The Importance of Humanity

Dr. Sheldon Baroff

Site Staff Arts & Entertainment, Health & Wellness

A moment of witnessing death led Dr. Sheldon Baroff to a career in helping people at the beginning of life.

In the months between graduating from Dartmouth College and starting his medical training at Philadelphia’s Jefferson Medical College, Baroff became a hospital volunteer and was assisting in the emergency room when four patients were rushed into the hospital after a car accident.

"One of the four patients was told to wait because he only had a leg injury," Baroff recalls. "He was young and strong, in his early 20s. But soon he was becoming incoherent and not very lucid."

Baroff sought assistance from emergency room doctors, who told him to "go away." The patient died from internal bleeding due to a leg fracture before it could be treated. Baroff’s memory of the incidence serves

as a turning point for his 30-plus years as an OB/GYN doctor.

"I felt that if I was going to commit myself to any professional endeavor and I had a choice of which patient I would feel most connected to, it would be women," he says. "And motherhood is such a selfless and important part of the existence of humanity."
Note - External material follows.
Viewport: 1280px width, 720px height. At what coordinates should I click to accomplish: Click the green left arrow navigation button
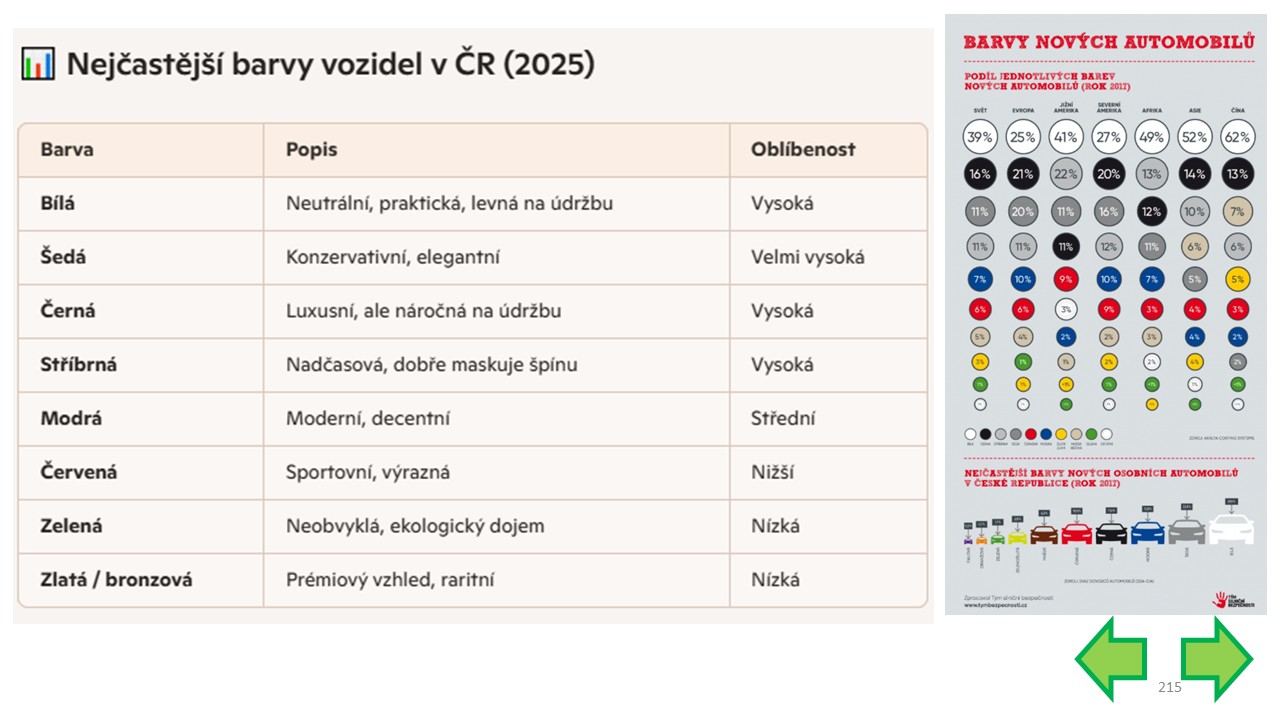click(1110, 659)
With a career that has taken him from New York, Northern California, and Los Angeles to his current private practice, La Quinta Women’s Care, Baroff has witnessed the evolution of technologies that make his work more successful and consistently interesting. Some of those advances come most directly in vaginal hysterectomy, an area in which Baroff has worked since his residency and now specializes.

"Vaginal hysterectomies are so much easier for the patient to recover from, as opposed to the abdominal approach with an incision," he says. "The technological advances in surgery make it easier to bring the uterus out with care and caution through a minimally invasive opening. Patients go home in 24 hours instead of days."

Arriving in La Quinta in 1998, Baroff had expected a change of pace from the stresses of Los Angeles. But, he admits, he had a "complete naïveté that this would be a sleepy town." As La Quinta paces the Coachella Valley’s growth, Baroff embraces the demands of his work, being on call for all three desert hospitals and serving as medical director for Women’s Health Services of the Coachella Valley.

While passionate about his work, he keeps up a different lifelong love: music. Having learned piano at the age of 3 and majored in music at Dartmouth College while taking pre-med classes, Baroff enjoys playing jazz and classical piano. He also sang with the San Francisco Symphony Choir during his time in Northern California.

"My piano has been in storage for [longer than] a year while my new house was being built. I’m looking forward to

getting it back and playing," he says. "Music and medicine have always been intertwined in my life."

Perhaps that combination of art and medicine provides the dual essence of what makes Baroff an outstanding doctor: The creation of music parallels the creation of life.

"Why not do something that is so close to humanity?" he asks. "Birth is a happy time, and being a part of it … there’s nothing else that compares with it."